The project is my final thesis film for film directing class FTV170 conducted by professor Mia Trachinger and is the result of six months of preproduction, production and post. It is produced by my two good friends Lizet Lopez and Havier Mendoza and will hopefully be getting into festival circles starting this coming September. My lead actress Vaneh Assadurian who I’m so proud of her work gave so much more to this project and I couldn’t be happier with everything that she added to the main character called Sayeh.

Beside Vaneh I had the pleasure of working with a group of talented actors including Marcia Walters, David Stewart, Robert Hernandez and Juan Kanubi who all added so much to this project and made it find its way into UCLA festival’s opening night screening.

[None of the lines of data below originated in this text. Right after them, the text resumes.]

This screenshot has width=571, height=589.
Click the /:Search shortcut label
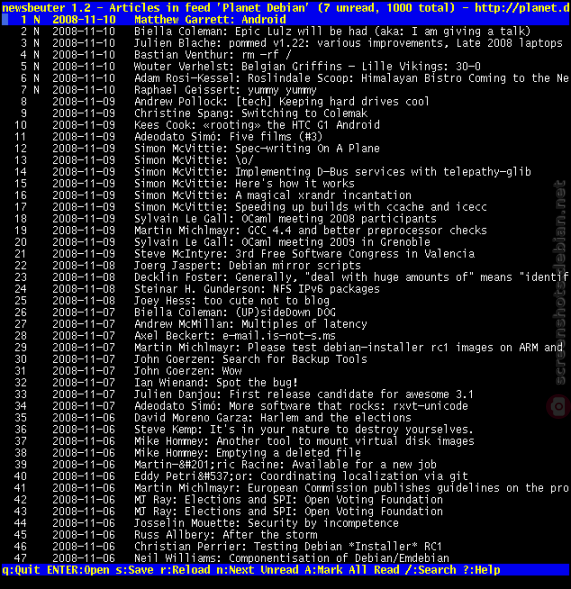click(x=431, y=570)
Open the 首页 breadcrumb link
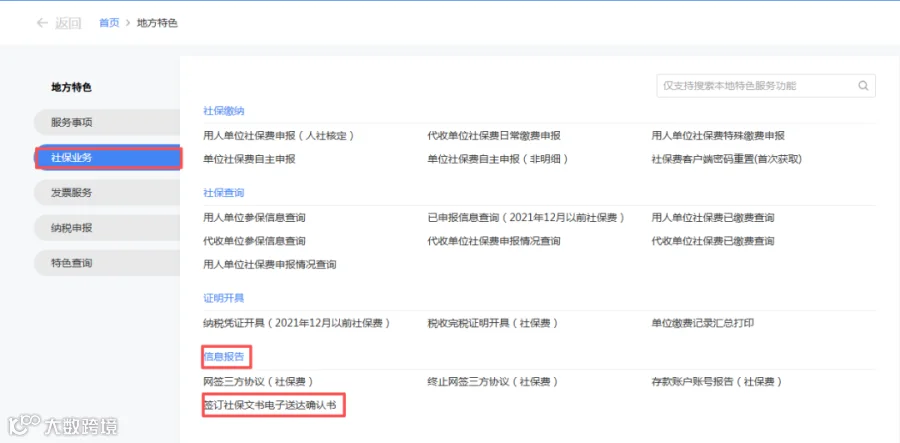 tap(109, 23)
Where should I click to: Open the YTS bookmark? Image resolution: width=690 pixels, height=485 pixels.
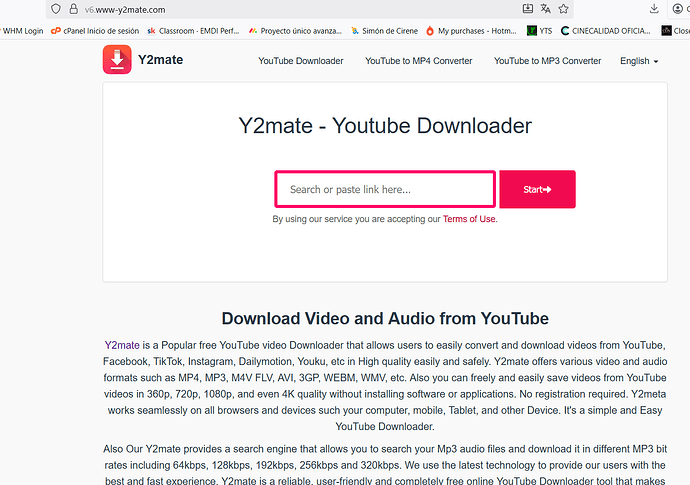tap(538, 31)
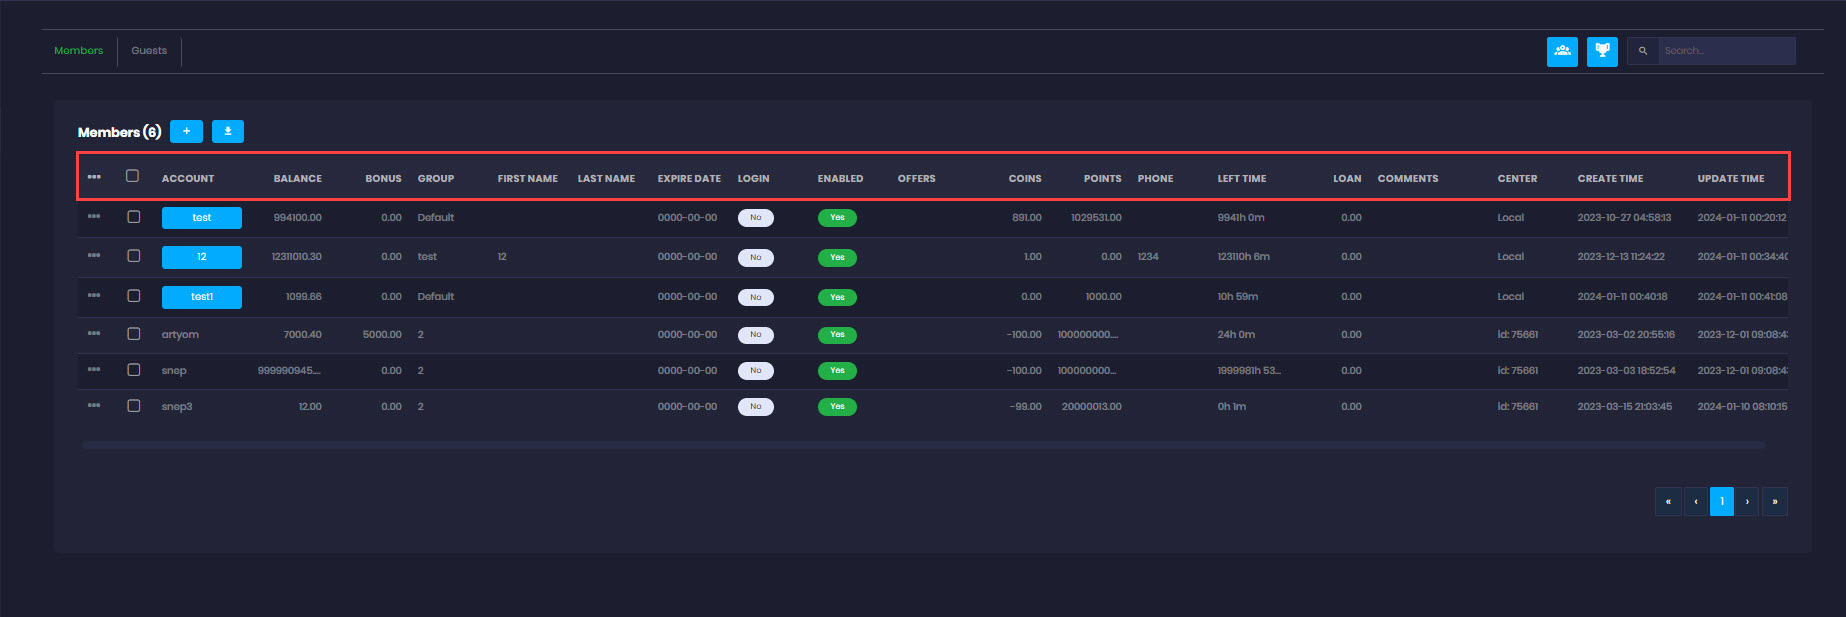Click the trophy icon button
1846x617 pixels.
coord(1602,51)
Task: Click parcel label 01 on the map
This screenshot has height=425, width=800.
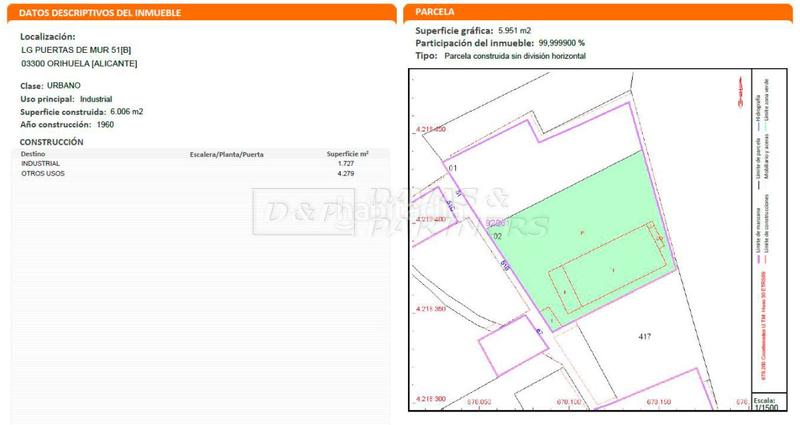Action: [x=453, y=168]
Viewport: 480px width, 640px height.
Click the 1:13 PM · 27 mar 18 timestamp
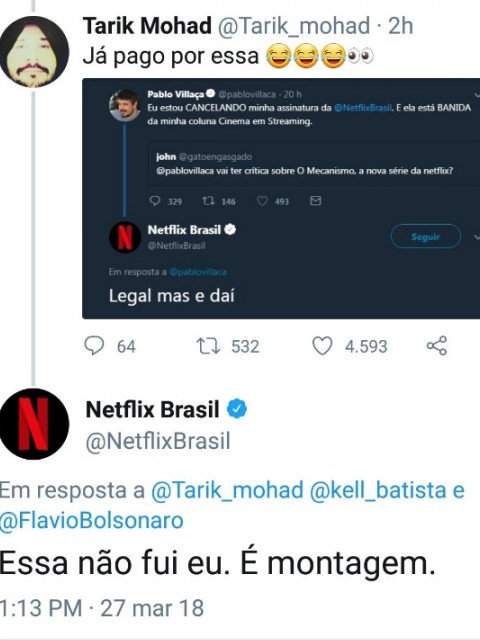pyautogui.click(x=102, y=608)
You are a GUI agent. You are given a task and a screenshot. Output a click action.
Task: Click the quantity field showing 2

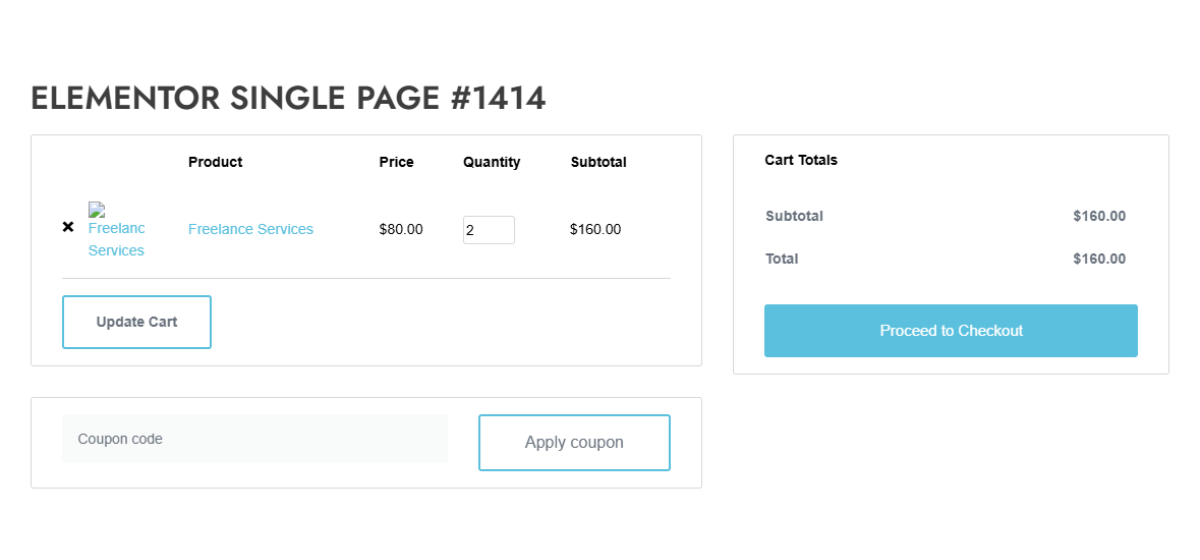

Vaneh Assadourian in a scene from The Voice Recorder (2014)

The Voice Recorder is the story of Sayeh, an  Iranian immigrant film student, who finds it difficult to adjust with her new life in Los Angeles. When a professor disrespects her Iranian heritage, she leaves the class furiously, but later in a tire shop, waiting to fix her car’s flat tire she finds a recording of a conversation between the same professor and the Dean of her division, both of whom in private make direct racial jokes about Sayeh’s ethnicity. Determined to use the audio against them, she is inadvertently confronted with her own bigotry, which much to her surprise is not any better than that of her professors.

Hayk Matevosyan and Vahag Aghakian in a scene from The Voice Recorder (2014)

“The Voice Recorder” is not only the reflection of my thoughts on life in Los Angeles four years after my immigration but also a recognition of the fact that things are pretty much the same everywhere else. I have lived most of my life in Iran, a country with roughly 99% Muslim population feeling a foreigner for being of Armenian descent, so I think that the sense of not belonging to a culture and lifestyle had its roots in me from a very early stage. Yet this experience intensified once I went back to my ancestral Armenia where I couldn’t connect well with fellow Armenians and things became even rougher when I moved to Los Angeles. However, I realized that I should  eventually come in terms with this transnational identity  sense of alienation with my surrounding world;  a process very similar to which my heroine goes through in this film. The racial issues in America are simply a part of the life in Los Angeles and although there is too much stress about it in media it still is just another element that gives one the feeling of not belonging.    

Vaneh Assadourian in a scene from the film

I will soon post the names of all the cast and crew who were a part of this project and I hope they all feel fulfilled seeing their work on big screen during the festival.